Drinks

Castle & Key Distillery’s Bluegrass Revival

A Kentucky bourbon landmark springs back to life

photo: Castle & Key

Bourbon ages in a Castle & Key warehouse.

As you emerge from a dense tunnel of hardwoods on McCracken Pike, in Woodford County, Kentucky, the distillery materializes abruptly, as if conjured. Bourbon pioneer Colonel E. H. Taylor Jr. dreamed up the turreted limestone castle with its European-style springhouse and sprawling gardens in 1887, adding pergolas, pools, and walking trails to the manicured grounds in hopes of luring guests. They came by the train-car full. And with them, the idea of bourbon tourism was born. Known as the Old Taylor Distillery, it shut down during Prohibition before changing hands and once again producing bourbon until finally closing in 1972. For more than forty years it then stood empty—a forgotten ghost of bourbon country past.

Today, after a massive four-year renovation, it’s hard to understand how the now-stunning landmark—which officially reopened this fall as Castle & Key Distillery—was nearly dismantled and sold for salvage. But in 2014, when Kentucky businessmen Will Arvin and Wes Murry scooped it up, kudzu vines choked the buildings, which were rapidly succumbing to weather and neglect. The gardens were a distant memory. To top it off, the pair had zero bourbon experience. But they knew enough to recognize that to stand in the colonel’s long shadow and succeed, they needed help.

They soon set their sights on Marianne Eaves, at the time a twenty-eight-year-old rising bourbon maker with a degree in chemical engineering. Eaves worked for Brown-Forman—the parent company behind Woodford Reserve, Old Forester, and Jack Daniel’s—studying directly under Chris Morris, Woodford’s acclaimed master distiller. “Everybody said we had no shot,” Murry says, “which meant I had to try.” Turns out, for Eaves the chance to become Kentucky’s first female master bourbon distiller since Prohibition made for enticing bait. “It wasn’t an easy decision,” she says. “But after meeting the guys, I could see very clearly their passion and their dedication to doing things the right way. And after meeting their wives, I also knew they could take direction from a woman.”

photo: Castle & Key

Master distiller Marianne Eaves at the historic springhouse.

For the group, doing things right meant doing them slowly. To that end, rather than sourcing their first batches of bourbon from an outside distiller, as many fledgling brands have done, they started from scratch, which means it will be another few years before bottles hit shelves. A 1917 bourbon distilled at Old Taylor and unearthed during the renovations provided the inspiration for the mash bill. “I’d tasted old whiskeys before, but this one was more complex—a little sweeter,” Eaves says. “We had a bottle reverse engineered, and the lab confirmed a white corn base, a low percentage of rye, and a high percentage of barley.” She enlisted the growers at nearby Walnut Grove Farm to cultivate an heirloom variety of white corn called Hickory King for the mix. Meanwhile, as the bourbon ages, Eaves and her team are producing a vodka made from a whiskey-inspired blend of corn, rye, and barley, and a London dry gin that uses Kentucky-grown botanicals such as lemon verbena. Next year, they’ll release a limited-edition rye whiskey that is now resting in oak.
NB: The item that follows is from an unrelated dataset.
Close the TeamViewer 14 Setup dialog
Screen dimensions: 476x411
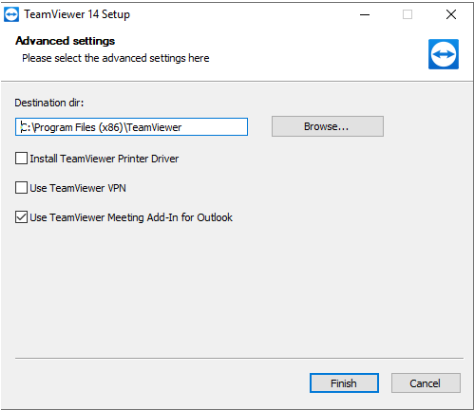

But you don’t have to wait to visit. Building on Colonel Taylor’s open-door philosophy, Castle & Key is hyperfocused on hospitality, which is why Murry and Arvin put the gardens at the top of the punch list, enlisting the renowned landscape designer Jon Carloftis, a Kentucky native based in Lexington. Starting in the small formal sunken garden, Carloftis planted historically accurate hemlocks, magnolias, and native berries across the property’s 113 acres. Fruit trees and Limelight hydrangeas line the restored keyhole-shaped springhouse, which holds 140,000 gallons of natural limestone-filtered water, and a new botanical trail now meanders along the banks of Glenn’s Creek. In addition, the new owners added a twenty-seat speakeasy and tasting room and a welcome center inside the hulking shell of the old boiler room. Upon booking a visit to the distillery, guests are asked what drew them to the property. The gardens? The history? An interest in bourbon making? Depending on the response, the Castle & Key team can then tailor the experience. Naturally, each visit ends with drinks at the speakeasy’s copper-wrapped bar. Somewhere Colonel Taylor is raising a glass.